▸ WORK TO BE COMPLETED
Below are lines of data. Give the number of them that contain the string "toolbar", and nothing else.
----------------
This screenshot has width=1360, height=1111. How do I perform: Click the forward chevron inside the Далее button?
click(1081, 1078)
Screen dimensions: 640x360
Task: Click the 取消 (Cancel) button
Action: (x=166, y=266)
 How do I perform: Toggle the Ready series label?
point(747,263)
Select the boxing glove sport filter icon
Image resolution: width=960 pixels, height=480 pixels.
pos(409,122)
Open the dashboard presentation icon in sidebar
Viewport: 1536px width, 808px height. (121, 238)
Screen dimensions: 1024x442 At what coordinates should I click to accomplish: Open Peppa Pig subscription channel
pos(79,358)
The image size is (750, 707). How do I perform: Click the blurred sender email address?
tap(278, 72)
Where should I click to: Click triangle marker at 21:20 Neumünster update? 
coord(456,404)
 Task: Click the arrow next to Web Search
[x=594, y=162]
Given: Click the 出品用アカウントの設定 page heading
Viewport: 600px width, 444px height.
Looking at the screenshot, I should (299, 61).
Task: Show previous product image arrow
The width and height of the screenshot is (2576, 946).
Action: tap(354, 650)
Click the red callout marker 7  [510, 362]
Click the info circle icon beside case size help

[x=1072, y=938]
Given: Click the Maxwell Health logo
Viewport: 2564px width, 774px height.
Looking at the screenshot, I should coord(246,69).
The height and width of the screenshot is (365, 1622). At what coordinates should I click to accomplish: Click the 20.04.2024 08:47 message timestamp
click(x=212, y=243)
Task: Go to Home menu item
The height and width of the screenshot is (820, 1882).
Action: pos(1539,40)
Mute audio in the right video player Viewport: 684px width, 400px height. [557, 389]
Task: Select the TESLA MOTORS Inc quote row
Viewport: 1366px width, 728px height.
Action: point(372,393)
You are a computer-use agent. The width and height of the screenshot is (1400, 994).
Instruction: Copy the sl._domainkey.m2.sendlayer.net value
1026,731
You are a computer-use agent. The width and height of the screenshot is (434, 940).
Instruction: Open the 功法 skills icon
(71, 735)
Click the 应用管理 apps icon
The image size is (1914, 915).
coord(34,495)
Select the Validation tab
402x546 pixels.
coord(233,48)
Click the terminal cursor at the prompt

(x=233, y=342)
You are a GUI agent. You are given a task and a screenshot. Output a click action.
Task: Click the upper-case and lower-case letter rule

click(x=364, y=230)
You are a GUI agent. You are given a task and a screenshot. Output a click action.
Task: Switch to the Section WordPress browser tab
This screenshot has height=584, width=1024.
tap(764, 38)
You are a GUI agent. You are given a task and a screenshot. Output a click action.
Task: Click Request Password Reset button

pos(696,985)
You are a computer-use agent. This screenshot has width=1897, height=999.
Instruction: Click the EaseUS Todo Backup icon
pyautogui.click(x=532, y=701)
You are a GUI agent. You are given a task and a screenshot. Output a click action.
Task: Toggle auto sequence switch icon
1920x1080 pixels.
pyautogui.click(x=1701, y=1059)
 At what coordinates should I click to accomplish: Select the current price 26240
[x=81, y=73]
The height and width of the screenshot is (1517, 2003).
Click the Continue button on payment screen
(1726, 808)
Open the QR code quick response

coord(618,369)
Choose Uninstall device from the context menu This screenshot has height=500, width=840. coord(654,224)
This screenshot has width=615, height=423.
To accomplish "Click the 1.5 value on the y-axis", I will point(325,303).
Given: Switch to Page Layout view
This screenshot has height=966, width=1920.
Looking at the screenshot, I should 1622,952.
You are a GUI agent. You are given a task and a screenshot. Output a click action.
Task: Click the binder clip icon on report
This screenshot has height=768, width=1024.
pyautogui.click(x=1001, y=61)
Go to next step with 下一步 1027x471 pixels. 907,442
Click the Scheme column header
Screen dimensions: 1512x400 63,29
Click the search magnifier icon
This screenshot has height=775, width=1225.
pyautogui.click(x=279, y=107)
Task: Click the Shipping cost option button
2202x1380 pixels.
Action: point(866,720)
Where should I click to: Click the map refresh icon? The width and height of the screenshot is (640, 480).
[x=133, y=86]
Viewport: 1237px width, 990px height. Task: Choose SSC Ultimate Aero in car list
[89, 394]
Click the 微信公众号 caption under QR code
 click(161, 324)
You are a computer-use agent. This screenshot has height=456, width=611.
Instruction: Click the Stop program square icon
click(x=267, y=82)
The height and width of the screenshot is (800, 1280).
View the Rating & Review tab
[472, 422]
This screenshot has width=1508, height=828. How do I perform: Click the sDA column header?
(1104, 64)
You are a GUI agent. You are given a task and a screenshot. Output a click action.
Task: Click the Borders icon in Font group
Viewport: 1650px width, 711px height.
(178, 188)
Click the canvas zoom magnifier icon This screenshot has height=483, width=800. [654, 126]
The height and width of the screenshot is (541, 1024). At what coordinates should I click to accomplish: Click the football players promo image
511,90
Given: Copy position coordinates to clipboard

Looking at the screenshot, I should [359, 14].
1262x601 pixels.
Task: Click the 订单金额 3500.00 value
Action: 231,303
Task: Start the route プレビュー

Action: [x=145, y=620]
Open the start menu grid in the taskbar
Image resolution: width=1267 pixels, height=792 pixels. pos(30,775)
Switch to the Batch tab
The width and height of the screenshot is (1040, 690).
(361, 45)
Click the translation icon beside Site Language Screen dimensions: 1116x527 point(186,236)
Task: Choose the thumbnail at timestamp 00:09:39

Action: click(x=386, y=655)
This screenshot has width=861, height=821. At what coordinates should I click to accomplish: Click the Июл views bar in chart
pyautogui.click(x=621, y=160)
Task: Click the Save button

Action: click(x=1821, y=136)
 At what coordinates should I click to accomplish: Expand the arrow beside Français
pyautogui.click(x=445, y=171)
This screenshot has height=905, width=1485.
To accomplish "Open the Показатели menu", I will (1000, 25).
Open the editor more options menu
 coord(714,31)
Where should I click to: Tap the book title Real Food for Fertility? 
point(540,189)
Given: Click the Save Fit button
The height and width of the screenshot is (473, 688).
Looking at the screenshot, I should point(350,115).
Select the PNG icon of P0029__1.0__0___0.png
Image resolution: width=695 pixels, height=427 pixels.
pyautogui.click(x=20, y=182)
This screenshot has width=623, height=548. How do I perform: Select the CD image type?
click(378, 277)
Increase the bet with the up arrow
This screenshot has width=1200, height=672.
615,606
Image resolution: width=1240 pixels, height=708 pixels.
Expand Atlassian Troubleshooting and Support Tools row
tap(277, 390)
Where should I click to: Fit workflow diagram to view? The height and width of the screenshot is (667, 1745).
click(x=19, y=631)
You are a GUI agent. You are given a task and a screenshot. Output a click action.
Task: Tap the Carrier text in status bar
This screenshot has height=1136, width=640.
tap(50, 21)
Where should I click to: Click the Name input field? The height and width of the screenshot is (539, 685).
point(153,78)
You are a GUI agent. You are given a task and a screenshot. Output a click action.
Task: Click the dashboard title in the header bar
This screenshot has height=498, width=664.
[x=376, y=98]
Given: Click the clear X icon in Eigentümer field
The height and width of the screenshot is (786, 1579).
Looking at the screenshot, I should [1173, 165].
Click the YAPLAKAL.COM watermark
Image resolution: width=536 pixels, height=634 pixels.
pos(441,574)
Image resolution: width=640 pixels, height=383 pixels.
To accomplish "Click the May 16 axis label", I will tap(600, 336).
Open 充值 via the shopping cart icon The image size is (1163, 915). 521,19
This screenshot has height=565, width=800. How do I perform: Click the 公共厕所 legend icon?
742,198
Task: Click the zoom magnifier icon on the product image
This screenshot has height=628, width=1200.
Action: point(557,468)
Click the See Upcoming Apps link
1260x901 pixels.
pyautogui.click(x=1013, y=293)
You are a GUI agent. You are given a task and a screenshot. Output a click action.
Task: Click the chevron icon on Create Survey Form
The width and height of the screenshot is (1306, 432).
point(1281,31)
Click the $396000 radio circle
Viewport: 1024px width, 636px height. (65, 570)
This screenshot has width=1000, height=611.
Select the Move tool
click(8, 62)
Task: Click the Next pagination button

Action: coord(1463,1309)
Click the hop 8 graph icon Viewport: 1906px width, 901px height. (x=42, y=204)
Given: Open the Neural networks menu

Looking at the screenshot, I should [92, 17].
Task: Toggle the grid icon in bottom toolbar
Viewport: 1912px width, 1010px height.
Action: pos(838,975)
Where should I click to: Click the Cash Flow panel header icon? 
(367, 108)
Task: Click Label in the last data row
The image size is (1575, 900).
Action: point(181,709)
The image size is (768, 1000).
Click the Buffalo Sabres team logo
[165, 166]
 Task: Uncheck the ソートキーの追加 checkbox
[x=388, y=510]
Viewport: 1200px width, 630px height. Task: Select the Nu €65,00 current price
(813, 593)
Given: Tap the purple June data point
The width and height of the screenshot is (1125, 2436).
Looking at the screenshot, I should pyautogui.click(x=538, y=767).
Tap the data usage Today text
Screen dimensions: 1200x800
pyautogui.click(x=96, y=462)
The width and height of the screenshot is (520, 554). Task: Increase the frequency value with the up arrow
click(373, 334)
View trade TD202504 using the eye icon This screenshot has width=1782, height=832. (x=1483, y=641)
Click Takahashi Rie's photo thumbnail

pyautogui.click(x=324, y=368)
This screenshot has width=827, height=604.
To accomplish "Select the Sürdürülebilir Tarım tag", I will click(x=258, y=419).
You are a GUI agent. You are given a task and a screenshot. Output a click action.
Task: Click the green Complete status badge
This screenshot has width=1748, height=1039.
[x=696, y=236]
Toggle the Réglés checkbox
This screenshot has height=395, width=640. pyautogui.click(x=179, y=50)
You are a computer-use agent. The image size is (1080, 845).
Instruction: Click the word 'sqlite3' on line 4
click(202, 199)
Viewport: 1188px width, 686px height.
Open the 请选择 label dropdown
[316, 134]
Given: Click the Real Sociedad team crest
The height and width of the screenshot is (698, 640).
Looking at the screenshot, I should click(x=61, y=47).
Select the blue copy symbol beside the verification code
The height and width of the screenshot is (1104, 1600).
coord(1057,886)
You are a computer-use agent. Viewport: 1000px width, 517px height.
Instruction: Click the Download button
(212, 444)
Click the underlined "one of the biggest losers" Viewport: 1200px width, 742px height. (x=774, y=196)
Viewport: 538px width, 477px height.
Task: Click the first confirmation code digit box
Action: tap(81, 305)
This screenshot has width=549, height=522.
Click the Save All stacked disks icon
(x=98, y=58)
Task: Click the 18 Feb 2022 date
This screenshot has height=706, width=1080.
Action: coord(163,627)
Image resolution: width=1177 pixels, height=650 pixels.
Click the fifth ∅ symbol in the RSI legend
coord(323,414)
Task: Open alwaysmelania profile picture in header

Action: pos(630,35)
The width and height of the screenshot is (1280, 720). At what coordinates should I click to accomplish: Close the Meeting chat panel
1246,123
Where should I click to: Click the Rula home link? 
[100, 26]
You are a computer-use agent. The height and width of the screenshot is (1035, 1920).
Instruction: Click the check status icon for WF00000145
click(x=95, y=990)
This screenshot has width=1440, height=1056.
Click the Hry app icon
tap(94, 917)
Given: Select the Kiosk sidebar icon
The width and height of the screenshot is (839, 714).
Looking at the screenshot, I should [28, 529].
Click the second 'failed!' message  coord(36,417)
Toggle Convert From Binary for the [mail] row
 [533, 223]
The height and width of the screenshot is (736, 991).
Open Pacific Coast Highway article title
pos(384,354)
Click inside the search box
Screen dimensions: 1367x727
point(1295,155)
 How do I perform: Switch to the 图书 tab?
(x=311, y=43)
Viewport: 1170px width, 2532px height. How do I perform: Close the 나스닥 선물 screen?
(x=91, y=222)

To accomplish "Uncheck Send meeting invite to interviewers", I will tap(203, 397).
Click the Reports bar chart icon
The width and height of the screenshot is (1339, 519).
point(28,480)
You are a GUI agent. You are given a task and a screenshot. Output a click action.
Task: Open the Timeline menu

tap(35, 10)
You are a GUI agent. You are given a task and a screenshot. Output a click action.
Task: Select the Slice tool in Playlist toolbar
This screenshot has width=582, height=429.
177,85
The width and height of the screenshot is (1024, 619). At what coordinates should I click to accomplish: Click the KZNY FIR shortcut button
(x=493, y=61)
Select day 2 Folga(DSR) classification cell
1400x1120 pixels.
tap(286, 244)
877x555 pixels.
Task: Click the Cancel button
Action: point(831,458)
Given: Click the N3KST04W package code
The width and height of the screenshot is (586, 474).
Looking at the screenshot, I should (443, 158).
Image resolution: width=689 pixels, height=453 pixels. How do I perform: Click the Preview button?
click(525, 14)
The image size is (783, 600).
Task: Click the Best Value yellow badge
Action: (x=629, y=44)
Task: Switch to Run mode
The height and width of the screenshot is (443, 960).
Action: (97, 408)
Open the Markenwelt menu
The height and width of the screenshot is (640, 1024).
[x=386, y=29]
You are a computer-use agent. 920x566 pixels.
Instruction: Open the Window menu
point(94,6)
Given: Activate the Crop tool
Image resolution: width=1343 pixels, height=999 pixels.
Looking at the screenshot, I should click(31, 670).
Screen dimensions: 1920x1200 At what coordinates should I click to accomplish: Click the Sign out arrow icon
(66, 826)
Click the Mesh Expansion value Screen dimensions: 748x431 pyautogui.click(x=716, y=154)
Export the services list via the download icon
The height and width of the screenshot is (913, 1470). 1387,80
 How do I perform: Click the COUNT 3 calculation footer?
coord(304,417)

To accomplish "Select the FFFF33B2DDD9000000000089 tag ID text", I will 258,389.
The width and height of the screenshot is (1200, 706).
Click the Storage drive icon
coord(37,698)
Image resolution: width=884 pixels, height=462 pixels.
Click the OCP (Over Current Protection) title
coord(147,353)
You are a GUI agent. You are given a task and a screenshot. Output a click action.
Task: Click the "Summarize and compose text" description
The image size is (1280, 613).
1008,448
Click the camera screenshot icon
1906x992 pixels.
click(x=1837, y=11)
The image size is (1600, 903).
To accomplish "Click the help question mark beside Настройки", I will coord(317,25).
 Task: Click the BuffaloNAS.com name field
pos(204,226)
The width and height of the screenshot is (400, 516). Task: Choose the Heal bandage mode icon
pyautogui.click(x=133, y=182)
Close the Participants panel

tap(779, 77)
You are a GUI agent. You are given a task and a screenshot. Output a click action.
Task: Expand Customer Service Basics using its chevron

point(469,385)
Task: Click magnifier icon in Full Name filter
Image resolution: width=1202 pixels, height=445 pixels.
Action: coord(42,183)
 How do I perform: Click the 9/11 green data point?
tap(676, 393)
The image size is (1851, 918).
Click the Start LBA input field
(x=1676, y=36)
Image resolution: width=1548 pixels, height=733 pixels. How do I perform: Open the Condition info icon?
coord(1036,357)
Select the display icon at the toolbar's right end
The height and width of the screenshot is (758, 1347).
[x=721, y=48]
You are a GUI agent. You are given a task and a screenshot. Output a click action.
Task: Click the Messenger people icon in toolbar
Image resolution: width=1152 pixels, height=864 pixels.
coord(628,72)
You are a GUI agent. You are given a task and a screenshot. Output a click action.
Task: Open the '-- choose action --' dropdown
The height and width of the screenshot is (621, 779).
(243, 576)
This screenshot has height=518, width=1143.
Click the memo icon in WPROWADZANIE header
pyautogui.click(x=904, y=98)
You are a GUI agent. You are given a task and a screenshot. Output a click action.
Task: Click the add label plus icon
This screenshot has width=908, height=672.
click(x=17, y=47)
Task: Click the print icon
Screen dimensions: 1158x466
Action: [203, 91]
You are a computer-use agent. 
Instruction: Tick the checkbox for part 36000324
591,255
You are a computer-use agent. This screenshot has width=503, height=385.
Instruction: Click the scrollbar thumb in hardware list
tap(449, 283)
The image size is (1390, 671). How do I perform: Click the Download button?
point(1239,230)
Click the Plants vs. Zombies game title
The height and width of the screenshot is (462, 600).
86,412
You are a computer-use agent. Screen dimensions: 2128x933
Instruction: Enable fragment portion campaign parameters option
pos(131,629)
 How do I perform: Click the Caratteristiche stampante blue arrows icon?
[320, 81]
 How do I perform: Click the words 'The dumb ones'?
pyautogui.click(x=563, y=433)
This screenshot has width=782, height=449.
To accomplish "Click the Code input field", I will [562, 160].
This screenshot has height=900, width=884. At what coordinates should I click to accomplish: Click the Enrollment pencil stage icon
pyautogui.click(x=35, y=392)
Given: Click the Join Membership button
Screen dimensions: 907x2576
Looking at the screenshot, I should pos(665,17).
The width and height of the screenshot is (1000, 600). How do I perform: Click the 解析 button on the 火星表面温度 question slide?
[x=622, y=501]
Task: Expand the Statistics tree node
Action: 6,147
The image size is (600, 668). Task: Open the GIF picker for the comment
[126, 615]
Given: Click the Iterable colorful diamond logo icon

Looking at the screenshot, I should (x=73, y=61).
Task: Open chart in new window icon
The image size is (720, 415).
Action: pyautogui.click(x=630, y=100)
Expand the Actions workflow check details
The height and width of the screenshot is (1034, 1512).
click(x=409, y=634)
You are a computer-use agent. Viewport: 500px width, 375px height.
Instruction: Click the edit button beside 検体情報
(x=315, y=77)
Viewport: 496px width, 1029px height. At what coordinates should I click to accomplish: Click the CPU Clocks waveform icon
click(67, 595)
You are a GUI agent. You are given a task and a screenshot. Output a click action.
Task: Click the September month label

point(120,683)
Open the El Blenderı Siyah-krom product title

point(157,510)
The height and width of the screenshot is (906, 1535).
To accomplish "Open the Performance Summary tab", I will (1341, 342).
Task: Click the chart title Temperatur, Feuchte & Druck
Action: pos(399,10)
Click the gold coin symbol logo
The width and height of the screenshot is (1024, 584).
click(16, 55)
----------------
▸ OUTPUT FOR THIS EXERCISE
4